DOCUMENT EXTRACT -
******

The exceptional high quality 8-Day duration movement has six latched pillars and a very unusual trip repeat work mechanism for repeating from above or below. There is also evidence that the movement originally had shutters to protect the movement from damp, dust or dirt. The hours are sounded on a bell with rack and snail strike.
Gulielmus (William) Clement is most probably the son of the William Clement who made the famous Kings College, Cambridge turret clock in 1671 and who claimed the invention of the anchor escapement. He was born circa 1643 and was apprenticed to Thomas Chapman (the same master as his brother, Francis) in 1656 – 1657. He was made a Free Brother in the Clockmakers’ Company in December 1677 as a ‘great clockmaker’. In 1678 he was made an Assistant within the Company very prematurely “by unanimous consent and approbation and for good reasons and especial esteem”. The question is: was the preferential treatment given to him due to the fact he, William Junior, had just invented the anchor escapement? The question is still unanswered. He became Master of the Clockmakers’ Company in 1694 and is said to have died in 1709. This clock is of very fine quality like all of his work and has a number of unusual and innovative features viz the substantial trip repeat mechanism and the evidence for the fitting of shutters to the movement when the clock was first made.

******

STATED GOAL A - Please write down the records verbatim, everything from the line containing "What do you see at coordinates (1231, 162)" down to the line containing "The height and width of the screenshot is (820, 1456).".
The records below the clock description are unrelated to it.

DATA LISTING -
******

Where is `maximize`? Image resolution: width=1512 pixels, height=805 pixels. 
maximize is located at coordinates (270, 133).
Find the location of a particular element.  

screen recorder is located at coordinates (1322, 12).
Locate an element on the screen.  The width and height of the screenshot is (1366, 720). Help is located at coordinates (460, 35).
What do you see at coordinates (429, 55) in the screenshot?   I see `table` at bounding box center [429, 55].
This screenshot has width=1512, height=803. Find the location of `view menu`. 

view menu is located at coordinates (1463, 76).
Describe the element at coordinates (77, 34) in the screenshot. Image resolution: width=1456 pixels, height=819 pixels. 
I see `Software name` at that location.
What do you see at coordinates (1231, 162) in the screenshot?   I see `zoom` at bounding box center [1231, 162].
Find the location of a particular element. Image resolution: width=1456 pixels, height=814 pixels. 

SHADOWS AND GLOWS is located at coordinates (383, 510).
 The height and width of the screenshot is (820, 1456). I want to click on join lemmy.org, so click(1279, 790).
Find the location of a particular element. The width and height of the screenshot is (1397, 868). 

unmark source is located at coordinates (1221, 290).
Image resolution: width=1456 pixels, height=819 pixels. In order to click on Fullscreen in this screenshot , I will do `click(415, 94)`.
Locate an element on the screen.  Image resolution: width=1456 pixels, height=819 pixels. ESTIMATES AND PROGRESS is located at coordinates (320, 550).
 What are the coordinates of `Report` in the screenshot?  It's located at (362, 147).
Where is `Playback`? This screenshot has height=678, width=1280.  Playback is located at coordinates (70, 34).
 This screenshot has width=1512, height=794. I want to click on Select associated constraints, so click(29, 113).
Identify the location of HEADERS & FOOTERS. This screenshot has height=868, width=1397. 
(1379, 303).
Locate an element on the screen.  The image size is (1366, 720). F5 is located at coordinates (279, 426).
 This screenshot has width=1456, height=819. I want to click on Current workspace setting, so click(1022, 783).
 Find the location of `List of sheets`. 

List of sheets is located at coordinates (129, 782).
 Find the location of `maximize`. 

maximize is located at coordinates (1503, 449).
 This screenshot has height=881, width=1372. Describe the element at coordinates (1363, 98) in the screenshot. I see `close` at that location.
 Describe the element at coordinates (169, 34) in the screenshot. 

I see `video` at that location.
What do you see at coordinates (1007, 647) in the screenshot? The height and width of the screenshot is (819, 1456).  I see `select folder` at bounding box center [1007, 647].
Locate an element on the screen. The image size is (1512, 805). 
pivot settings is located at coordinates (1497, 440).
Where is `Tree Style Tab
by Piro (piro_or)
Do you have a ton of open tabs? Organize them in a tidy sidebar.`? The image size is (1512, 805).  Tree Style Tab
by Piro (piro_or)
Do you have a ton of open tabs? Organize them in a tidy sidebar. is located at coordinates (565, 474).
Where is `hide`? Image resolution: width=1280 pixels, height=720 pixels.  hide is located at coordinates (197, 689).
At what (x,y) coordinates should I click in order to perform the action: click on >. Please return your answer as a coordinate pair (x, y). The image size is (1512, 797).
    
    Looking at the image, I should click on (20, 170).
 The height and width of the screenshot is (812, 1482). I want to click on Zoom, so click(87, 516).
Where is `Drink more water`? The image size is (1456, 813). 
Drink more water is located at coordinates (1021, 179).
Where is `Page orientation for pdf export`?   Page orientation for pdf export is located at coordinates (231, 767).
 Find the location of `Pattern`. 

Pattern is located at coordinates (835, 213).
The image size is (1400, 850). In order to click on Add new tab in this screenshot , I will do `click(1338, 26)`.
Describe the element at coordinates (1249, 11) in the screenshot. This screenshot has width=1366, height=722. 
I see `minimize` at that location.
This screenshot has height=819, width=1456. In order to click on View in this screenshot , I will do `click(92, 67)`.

******

STATED GOAL B - From the clock description, extract everything from "The exceptional high" down to "and snail strike." word for word.

WORKED SOLUTION A -
What do you see at coordinates (1231, 162) in the screenshot?   I see `zoom` at bounding box center [1231, 162].
Find the location of a particular element. Image resolution: width=1456 pixels, height=814 pixels. 

SHADOWS AND GLOWS is located at coordinates (383, 510).
 The height and width of the screenshot is (820, 1456). I want to click on join lemmy.org, so click(1279, 790).

WORKED SOLUTION B -
The exceptional high quality 8-Day duration movement has six latched pillars and a very unusual trip repeat work mechanism for repeating from above or below. There is also evidence that the movement originally had shutters to protect the movement from damp, dust or dirt. The hours are sounded on a bell with rack and snail strike.